Forbidden Corner

Forbidden Corner 01Yesterday, before another drive around t’Dales, we spent a fun couple of hours at Forbidden Corner.

I howled and giggled with laughter as we explored the curious, fantastical, humorous creation.

We saw dragons, ravens, boars, bears, mice, cats, Legionnaires, Greek gods, fountains, towers, a creepy mausoleum that was a hoot to travel through, and more!

When we thought we’d seen it all, we went to the cafe for some much needed tea and lunch. I had a delicious felafal burger (no bun, thank you) chips and salad. Liz had fish and chips.
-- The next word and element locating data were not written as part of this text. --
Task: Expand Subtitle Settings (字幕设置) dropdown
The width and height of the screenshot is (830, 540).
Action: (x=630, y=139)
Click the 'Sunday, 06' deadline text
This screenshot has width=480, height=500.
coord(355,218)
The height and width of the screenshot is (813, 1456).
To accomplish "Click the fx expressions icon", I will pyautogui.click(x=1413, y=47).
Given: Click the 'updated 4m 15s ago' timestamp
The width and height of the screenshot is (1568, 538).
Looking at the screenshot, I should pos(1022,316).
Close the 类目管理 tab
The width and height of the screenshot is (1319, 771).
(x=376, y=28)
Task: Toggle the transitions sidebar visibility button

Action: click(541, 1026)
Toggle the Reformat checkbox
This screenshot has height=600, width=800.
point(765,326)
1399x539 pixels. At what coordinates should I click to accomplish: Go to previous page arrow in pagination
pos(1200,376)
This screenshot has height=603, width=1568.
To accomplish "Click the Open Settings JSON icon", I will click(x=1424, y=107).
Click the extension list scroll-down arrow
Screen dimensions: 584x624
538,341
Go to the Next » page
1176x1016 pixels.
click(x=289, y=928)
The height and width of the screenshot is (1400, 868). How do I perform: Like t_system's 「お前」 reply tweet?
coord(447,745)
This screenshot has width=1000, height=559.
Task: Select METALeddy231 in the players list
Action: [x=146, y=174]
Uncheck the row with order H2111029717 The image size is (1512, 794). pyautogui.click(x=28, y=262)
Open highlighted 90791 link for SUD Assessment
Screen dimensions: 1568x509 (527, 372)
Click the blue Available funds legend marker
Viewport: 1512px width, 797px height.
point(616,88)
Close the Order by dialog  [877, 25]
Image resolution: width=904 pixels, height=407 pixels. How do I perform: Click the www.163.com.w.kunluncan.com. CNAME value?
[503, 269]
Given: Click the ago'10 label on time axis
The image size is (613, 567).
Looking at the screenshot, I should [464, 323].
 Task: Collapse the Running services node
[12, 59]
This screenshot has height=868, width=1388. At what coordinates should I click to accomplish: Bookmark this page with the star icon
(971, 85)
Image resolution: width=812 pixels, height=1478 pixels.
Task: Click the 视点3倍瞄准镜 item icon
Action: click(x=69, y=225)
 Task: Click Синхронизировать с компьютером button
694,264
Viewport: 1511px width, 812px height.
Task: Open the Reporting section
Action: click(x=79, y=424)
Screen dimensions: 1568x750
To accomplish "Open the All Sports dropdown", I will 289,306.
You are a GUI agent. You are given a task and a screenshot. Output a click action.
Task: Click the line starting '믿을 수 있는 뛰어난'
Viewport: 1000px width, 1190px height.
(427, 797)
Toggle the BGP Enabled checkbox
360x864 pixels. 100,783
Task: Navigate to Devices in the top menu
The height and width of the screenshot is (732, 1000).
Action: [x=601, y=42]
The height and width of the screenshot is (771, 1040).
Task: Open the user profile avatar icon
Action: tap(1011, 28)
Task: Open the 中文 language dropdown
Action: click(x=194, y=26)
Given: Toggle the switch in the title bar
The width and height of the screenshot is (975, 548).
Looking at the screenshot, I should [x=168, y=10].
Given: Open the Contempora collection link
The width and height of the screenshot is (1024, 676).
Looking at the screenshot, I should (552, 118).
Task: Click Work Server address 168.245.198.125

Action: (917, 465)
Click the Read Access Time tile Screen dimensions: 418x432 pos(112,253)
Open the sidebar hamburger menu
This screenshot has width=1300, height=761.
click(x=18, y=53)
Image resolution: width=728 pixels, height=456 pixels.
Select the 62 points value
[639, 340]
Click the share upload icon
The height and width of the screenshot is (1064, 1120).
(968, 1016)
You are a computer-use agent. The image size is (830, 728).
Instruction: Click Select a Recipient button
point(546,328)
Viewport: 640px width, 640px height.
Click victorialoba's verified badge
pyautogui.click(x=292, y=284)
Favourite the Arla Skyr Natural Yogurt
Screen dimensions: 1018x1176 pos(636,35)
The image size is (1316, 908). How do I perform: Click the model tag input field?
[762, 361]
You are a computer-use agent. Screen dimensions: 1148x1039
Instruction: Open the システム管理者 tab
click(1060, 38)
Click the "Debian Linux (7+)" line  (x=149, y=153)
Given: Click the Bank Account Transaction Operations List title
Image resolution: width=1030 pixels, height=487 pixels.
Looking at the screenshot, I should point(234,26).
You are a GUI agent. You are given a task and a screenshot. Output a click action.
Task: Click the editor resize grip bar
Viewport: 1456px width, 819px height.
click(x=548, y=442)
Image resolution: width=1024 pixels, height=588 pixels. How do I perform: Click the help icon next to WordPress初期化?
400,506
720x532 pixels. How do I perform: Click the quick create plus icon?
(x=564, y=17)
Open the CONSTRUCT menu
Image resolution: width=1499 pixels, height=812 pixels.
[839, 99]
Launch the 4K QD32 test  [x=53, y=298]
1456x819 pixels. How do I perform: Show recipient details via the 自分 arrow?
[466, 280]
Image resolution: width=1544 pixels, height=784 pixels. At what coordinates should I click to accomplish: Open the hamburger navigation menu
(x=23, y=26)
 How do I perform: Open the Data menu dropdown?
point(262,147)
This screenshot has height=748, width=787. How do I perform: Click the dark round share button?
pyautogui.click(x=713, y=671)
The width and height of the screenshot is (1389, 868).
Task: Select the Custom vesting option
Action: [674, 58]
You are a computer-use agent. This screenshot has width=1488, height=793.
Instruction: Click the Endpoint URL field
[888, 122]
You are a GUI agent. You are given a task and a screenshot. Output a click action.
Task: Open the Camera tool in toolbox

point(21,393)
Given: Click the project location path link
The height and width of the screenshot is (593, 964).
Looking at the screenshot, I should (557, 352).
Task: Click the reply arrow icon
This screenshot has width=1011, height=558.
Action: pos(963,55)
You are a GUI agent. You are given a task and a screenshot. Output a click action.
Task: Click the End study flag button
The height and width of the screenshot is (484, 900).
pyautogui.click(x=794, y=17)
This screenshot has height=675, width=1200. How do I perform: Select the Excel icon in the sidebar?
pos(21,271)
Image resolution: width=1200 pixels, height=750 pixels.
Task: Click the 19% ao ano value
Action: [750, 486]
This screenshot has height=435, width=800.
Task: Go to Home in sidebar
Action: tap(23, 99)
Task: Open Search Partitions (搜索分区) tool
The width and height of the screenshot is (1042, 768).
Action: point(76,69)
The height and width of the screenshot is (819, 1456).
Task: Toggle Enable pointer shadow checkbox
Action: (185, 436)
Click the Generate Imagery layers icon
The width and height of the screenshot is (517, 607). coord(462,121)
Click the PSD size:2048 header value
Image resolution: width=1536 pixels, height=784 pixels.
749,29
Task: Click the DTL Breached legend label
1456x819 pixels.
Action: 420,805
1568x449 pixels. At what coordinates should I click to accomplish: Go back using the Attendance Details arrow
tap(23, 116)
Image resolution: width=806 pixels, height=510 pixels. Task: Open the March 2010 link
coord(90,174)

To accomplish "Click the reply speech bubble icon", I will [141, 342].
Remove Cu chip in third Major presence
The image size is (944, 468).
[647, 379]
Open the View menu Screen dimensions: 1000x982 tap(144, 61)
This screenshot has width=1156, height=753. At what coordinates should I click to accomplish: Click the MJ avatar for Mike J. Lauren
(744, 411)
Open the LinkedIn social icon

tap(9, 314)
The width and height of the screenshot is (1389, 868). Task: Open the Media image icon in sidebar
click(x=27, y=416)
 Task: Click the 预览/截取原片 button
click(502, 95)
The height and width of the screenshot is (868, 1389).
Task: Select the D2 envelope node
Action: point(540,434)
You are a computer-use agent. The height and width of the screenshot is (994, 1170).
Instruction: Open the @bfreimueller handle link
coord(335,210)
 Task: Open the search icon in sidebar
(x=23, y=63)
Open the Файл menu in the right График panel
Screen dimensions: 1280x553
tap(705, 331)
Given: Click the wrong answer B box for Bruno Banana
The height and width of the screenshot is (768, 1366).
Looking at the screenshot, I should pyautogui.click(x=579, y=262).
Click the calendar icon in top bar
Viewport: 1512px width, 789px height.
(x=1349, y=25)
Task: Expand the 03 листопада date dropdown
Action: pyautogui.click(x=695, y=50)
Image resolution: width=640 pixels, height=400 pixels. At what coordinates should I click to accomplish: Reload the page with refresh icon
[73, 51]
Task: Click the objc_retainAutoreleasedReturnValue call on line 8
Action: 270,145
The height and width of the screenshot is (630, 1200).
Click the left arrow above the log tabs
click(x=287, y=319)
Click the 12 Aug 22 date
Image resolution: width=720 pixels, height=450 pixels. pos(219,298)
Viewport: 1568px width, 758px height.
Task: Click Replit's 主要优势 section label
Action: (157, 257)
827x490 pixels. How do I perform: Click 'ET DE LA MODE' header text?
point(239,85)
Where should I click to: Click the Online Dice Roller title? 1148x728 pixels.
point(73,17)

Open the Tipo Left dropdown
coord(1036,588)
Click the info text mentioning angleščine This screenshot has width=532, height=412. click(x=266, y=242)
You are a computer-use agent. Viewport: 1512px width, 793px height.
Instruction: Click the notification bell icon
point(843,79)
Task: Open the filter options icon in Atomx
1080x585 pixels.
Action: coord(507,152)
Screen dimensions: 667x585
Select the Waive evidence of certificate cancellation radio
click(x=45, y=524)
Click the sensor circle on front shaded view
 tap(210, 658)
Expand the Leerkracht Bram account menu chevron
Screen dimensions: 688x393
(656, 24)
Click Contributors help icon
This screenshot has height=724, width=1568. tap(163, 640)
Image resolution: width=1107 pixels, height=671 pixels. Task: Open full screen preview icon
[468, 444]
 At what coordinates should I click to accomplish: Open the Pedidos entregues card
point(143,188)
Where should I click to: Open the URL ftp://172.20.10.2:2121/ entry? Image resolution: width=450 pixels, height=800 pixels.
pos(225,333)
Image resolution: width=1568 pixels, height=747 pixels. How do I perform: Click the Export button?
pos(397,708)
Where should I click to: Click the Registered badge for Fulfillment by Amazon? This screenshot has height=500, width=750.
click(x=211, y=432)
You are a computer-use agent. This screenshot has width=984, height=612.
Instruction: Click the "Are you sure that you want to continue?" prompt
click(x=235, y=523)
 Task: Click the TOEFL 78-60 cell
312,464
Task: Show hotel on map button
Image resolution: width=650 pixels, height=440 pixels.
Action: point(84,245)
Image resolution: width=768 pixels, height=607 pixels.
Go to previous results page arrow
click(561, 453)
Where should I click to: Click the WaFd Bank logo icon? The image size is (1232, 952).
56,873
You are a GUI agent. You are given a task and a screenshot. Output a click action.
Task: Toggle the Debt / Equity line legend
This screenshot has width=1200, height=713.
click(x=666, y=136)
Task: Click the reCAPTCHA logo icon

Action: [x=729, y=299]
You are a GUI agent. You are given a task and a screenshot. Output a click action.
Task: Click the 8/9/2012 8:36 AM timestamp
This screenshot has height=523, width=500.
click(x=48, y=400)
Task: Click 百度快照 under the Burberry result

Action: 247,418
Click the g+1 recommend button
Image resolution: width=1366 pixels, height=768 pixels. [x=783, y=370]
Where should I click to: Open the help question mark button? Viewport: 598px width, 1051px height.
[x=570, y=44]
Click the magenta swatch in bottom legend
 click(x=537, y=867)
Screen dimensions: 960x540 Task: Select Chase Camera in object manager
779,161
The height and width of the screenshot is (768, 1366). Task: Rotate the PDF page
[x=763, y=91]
It’s all brilliantly done; there’s a surprise around most corners, some of which can result in a bit of a soaking, but not too much.I had to look up, down, left and right to see everything, and even then we missed a couple of things.

The views from the towers across the landscape are lovely, and, like at the Coldstones Cut, the view you get is managed by the buildings.

I’m not going to post anymore pictures; I’d not want to spoil the experience for you, the surprises. If you’re visiting the Yorkshire Dales, this is a lovely way to spend a few hours.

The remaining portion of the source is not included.